In my final minutes—scintillating as this is—I want to reflect on some of the issues raised by the member for Blair as to whether there is, in fact, a better way for this parliament to deal with the statute law revision bills that come up periodically. Indeed, from reading the Bills Digest and doing a little research, it appears there is a better way. In 2015, the First Parliamentary Counsel gained a power under amendments to the Legislative Act 2003 to make unilateral changes where they are of no substantive effect. I thought, 'That's interesting. What kind of changes could the First Parliamentary Counsel, indeed, make without sending us legislation and clogging up the business of the House?' The First Parliamentary Counsel has the power to make changes about things like matters of spelling, punctuation, grammar or syntax, or the use of conjunctions and disjunctions. The First Parliamentary Counsel could have moved the hyphens and the semicolons—all without it coming to this House. The First Parliamentary Counsel could update a reference, numbers, re-number legislative provisions, change the way that things are expressed, omit provisions or, indeed, get rid of expired, spent or redundant provisions. The First Parliamentary Counsel could have got out the pen and corrected minor errors—all of this provided, of course, that they do not make any substantive change which would affect the operation and impact of the act or an instrument. And, of course, the editorial powers, quite rightly, should be used sparingly.

The Bills Digest for the Statute Law Revision (Spring 2016) Bill 2016—the previous version of this, I venture—said that the basis on which one of these approaches is favoured over another, whether coming here in a revision bill or being done through an amendment tacked on to another bill or, indeed, using the First Parliamentary Counsel's editorial power, is unclear. To quote it:

It is evident that statute law revision legislation and FPC’s editorial change powers under the Legislation Act can cover the same type of subject matter.

But:

… it is not entirely clear when one of these mechanisms will be applied (or ought to be applied) in preference to the other.

So it's clear, when you have a look at the nonsense that is in this bill—which I hope, as we've gone through, will not be claimed as some kind of economic benefit or saving towards the government's deregulation agenda—and when you have a look at what is actually proposed for this chamber on behalf of the House to tick off, it's entirely unclear why it's even here.

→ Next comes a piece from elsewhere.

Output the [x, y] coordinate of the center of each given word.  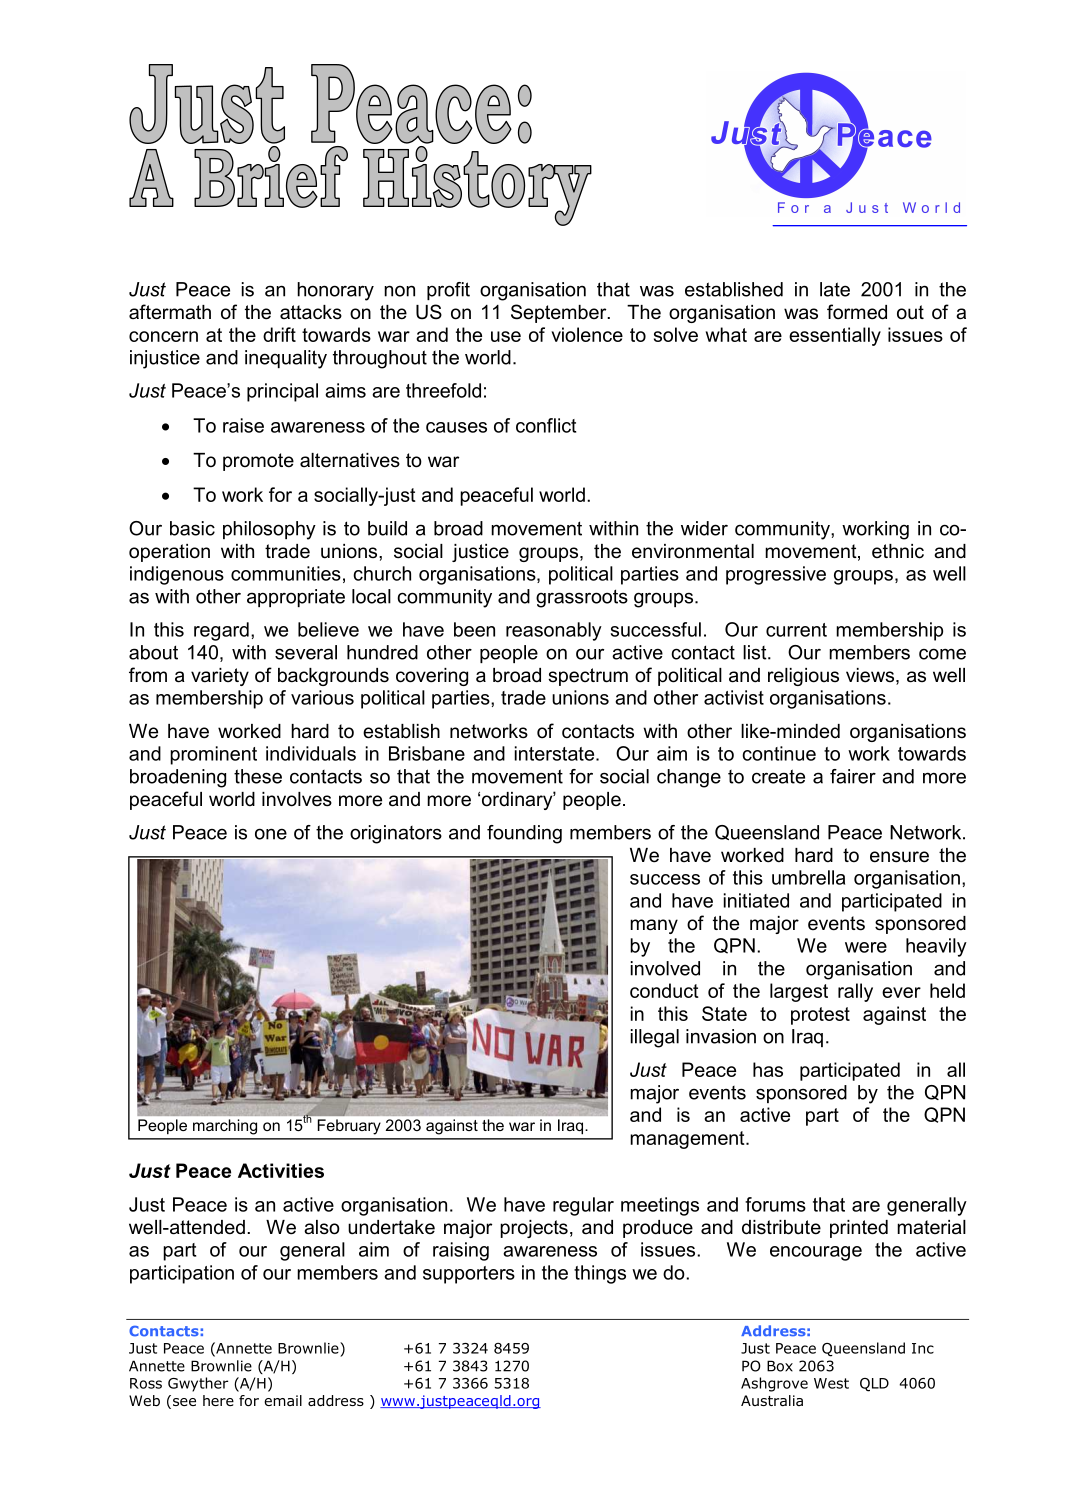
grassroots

It's reasonable to speculate that, with these powers being relatively new—I guess, in the last couple of years—a conservative approach may be taken by the First Parliamentary Counsel, perhaps to build confidence in the House. However, the act, of course, requires periodic—I think six monthly—reporting to the House on the use of these powers, as is appropriate. Changes to laws, even hyphens, can be no small thing. Of course, semicolons and commas can, to be fair, influence the interpretation of an act. I do remember from the little bits of attention I paid at law school that commas can change the meaning of clauses and so on, as can conjunctions. But where changes are clearly typographical—numerical corrections, changes to expression—then it is entirely unclear to me why this government would persist in asking the House to spend time, parliamentary time. There are many other matters. The previous Deputy Speaker pulled the member for Blair up for relevance, so I've been very careful not to stray into electorate matters and have pot shots at all the other things the government could do. We've had no more talk of the foreign conspiracy theories that occupied the House today. Speaking of Hansard, as we have in here, I am still wondering whether 'Blue Steel' or 'Magnum' may be recorded in the Hansard in relation to the foreign minister's look to the House, which we were all transfixed by. We'll wait and see when the Hansard comes out.

In closing, I would say to whoever reads this Hansardhopefully the First Parliamentary Counsel and the people involved—that I for one, and I suspect others in the House, would welcome the use of the power to amend acts to make minor editorial changes without having to waste our time in this Chamber when there are more important things to do.